The SK1 inhibitor and the immune checkpoint inhibitor need not be
administered by means of the same vehicle. The SK1 inhibitor and
the immune checkpoint inhibitor may be administered one or more
times and the number of administrations of each component of the
combination may be the same or different. In addition, the SK1
inhibitor and the immune checkpoint inhibitor need not be
administered at the same site.
[0051] As used herein, the term "therapeutically effective
combination" as used herein refers to an amount or dose of a SK1
inhibitor together with the amount or dose of the immune checkpoint
inhibitor that is sufficient to treat the disease (e.g. cancer).The
amount of the SK1 inhibitor in a given therapeutically effective
combination may be different for different individuals and
different tumor types, and will be dependent upon the one or more
additional agents or treatments included in the combination.

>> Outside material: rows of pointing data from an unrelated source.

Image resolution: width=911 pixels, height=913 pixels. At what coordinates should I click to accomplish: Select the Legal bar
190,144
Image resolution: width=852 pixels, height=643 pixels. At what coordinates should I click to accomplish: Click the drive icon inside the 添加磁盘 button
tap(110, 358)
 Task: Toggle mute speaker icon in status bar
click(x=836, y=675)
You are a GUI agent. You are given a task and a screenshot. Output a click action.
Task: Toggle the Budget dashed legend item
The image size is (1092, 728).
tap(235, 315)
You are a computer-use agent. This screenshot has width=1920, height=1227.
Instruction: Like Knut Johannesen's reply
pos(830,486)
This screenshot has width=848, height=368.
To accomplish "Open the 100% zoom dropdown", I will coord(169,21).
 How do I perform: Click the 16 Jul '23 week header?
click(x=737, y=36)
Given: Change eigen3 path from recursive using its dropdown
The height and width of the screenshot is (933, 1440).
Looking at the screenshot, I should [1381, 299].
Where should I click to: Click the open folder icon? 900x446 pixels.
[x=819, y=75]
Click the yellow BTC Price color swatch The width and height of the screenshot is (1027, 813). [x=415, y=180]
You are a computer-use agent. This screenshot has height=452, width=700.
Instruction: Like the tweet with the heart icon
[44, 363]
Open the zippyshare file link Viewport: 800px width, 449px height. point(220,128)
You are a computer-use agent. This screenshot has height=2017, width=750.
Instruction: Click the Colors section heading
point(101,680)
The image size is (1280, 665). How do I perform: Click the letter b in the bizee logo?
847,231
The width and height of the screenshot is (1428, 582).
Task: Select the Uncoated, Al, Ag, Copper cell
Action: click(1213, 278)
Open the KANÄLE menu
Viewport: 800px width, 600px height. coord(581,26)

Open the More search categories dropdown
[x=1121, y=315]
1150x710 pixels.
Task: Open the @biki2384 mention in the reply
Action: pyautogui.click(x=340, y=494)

The
"therapeutically effective amount" is determined using procedures
routinely employed by those of skill in the art such that an
"improved therapeutic outcome" results. It will be understood,
however, that the total daily usage of the compounds and
compositions of the present invention will be decided by the
attending physician within the scope of sound medical judgment. The
specific therapeutically effective dose level for any particular
subject will depend upon a variety of factors including the
disorder being treated and the severity of the disorder; activity
of the specific compound employed; the specific composition
employed, the age, body weight, general health, sex and diet of the
subject; the time of administration, route of administration, and
rate of excretion of the specific compound employed; the duration
of the treatment; drugs used in combination or coincidental with
the specific polypeptide employed; and like factors well known in
the medical arts. For example, it is well within the skill of the
art to start doses of the compound at levels lower than those
required to achieve the desired therapeutic effect and to gradually
increase the dosage until the desired effect is achieved. However,
the daily dosage of the products may be varied over a wide range
from 0.01 to 1,000 mg per adult per day. Typically, the
compositions contain 0.01, 0.05, 0.1, 0.5, 1.0, 2.5, 5.0, 10.0,
15.0, 25.0, 50.0, 100, 250 and 500 mg of the active ingredient for
the symptomatic adjustment of the dosage to the subject to be
treated. A medicament typically contains from about 0.01 mg to
about 500 mg of the active ingredient, preferably from 1 mg to
about 100 mg of the active ingredient. An effective amount of the
drug is ordinarily supplied at a dosage level from 0.0002 mg/kg to
about 20 mg/kg of body weight per day, especially from about 0.001
mg/kg to 7 mg/kg of body weight per day.
[0052] According to the invention, the SK1 inhibitor and the immune
checkpoint inhibitor are administered to the subject in the form of
a pharmaceutical composition. Typically, the SK1 inhibitor and the
immune checkpoint inhibitor may be combined with pharmaceutically
acceptable excipients, and optionally sustained-release matrices,
such as biodegradable polymers, to form therapeutic compositions.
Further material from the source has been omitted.